Closed for renovations for over a year, the solar observatory on Potsdam’s Telegraphenberg in the science park also named for the renowned physicist, the solar observatory with a range of experiments designed to validate—or disprove—the theory of relativity has now been reopened to the public. Designed by industrial, Streamline Moderne architect Erich Mendelsohn and Richard Neutra in consultation with astronomer Erwin Finlay-Freundlich 1920 and operational by 1924, the accessible laboratory could demonstrate the gravitational red-shift (detectable in slight variations in the Sun’s spectral signature) by Einstein and introduce visitors, not just scientists and educators, to the new cosmological model and introduce basic research principles to general audiences. An active scientific facility run by the Leibniz Institute for Astrophysics to the present day, the Einstein Tower focuses on studies of the solar magnetic field and Sun spot activity. During the Nazi regime, the observatory was stripped of its name and independence and a bronze bust of Albert Einstein was removed from the premises. Employees and associates have maintained a tradition of placing a single, substitute stone (ein stein) in its place since.

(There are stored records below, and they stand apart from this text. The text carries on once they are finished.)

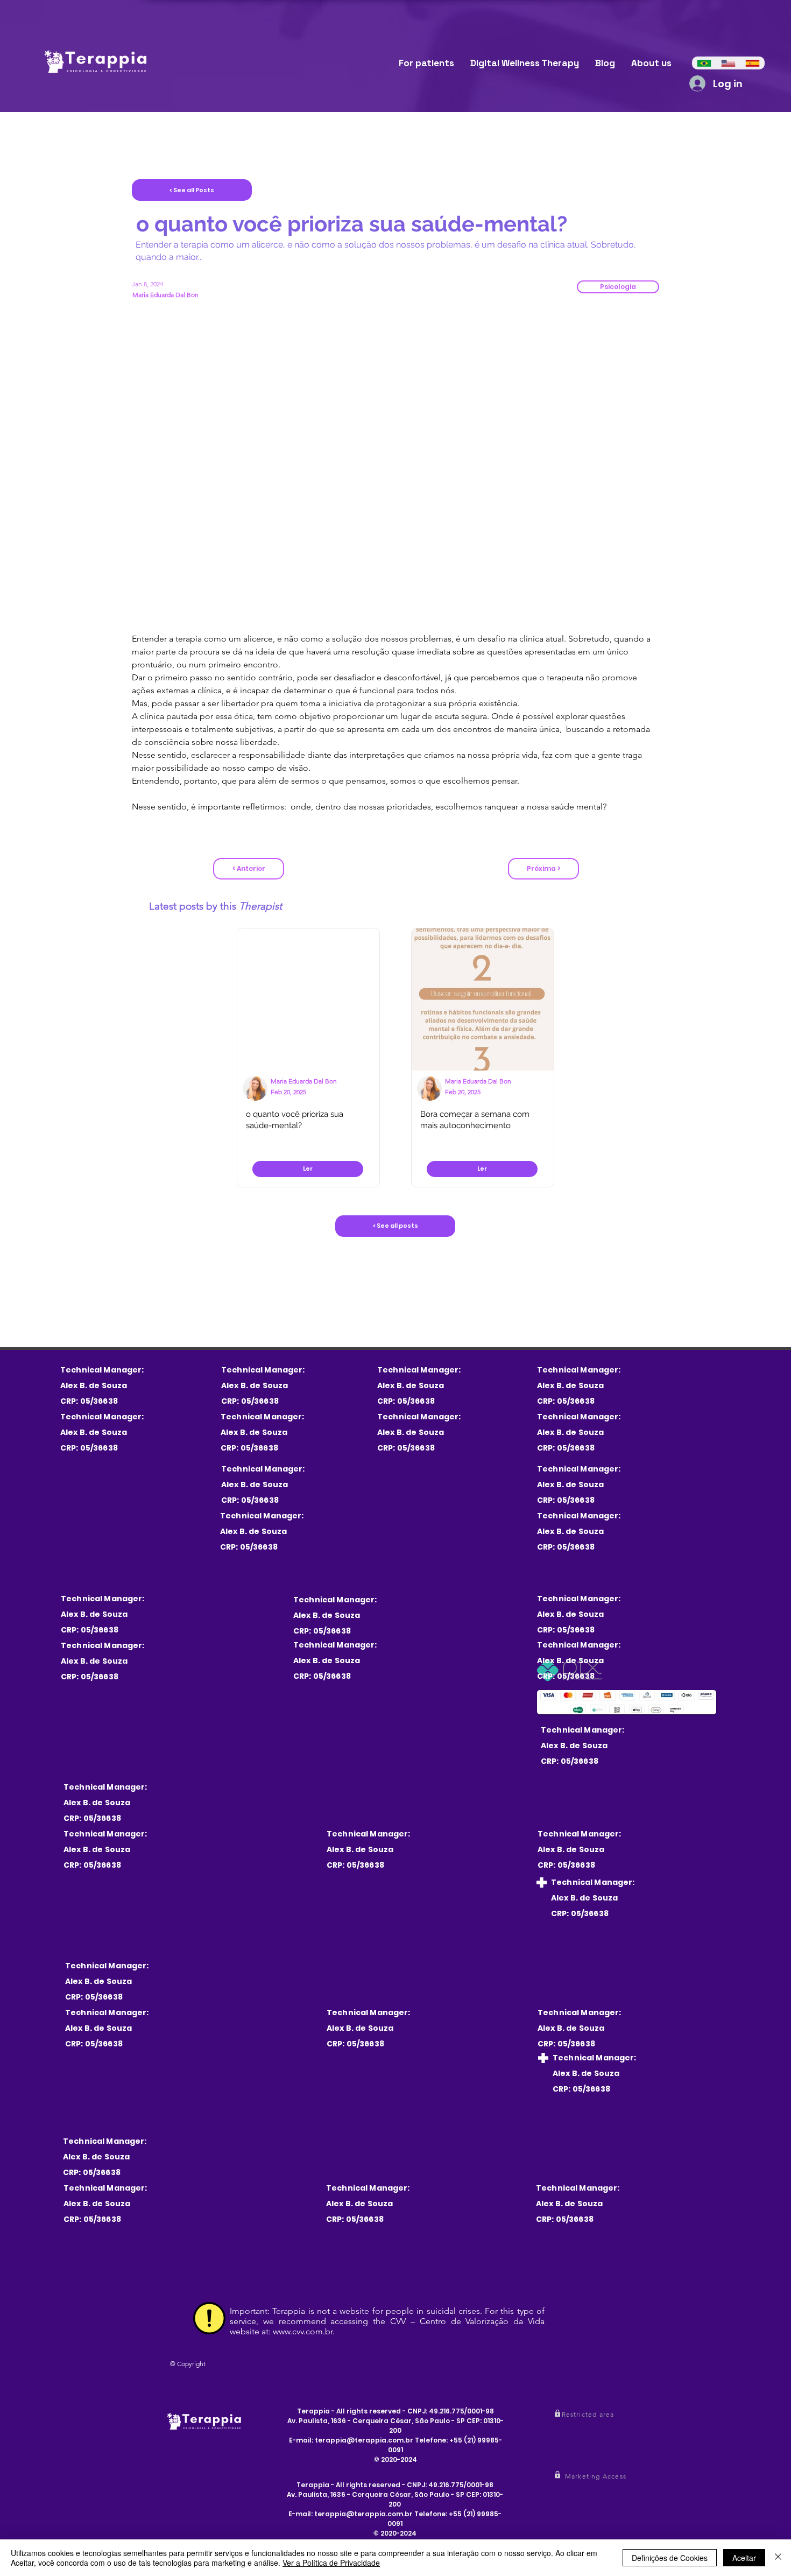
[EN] (728, 63)
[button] (618, 286)
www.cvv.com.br (303, 2331)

all objects and some questions (11. 026)

Via Kottke, we are referred to this rather elegant two-dimensional plot that at the core of a presentation that surveys the thermodynamic history of the Cosmos, for the dense and energetic Big Bang to the cold, lonely Heat Death of the Universe, with time as a function of density and gravity as a governing factor. Some assumptions are made and I can’t pretend to comprehend it all but one can view the entire slide deck with notes and see if you reach the same conclusion posited the the Universe is a black hole.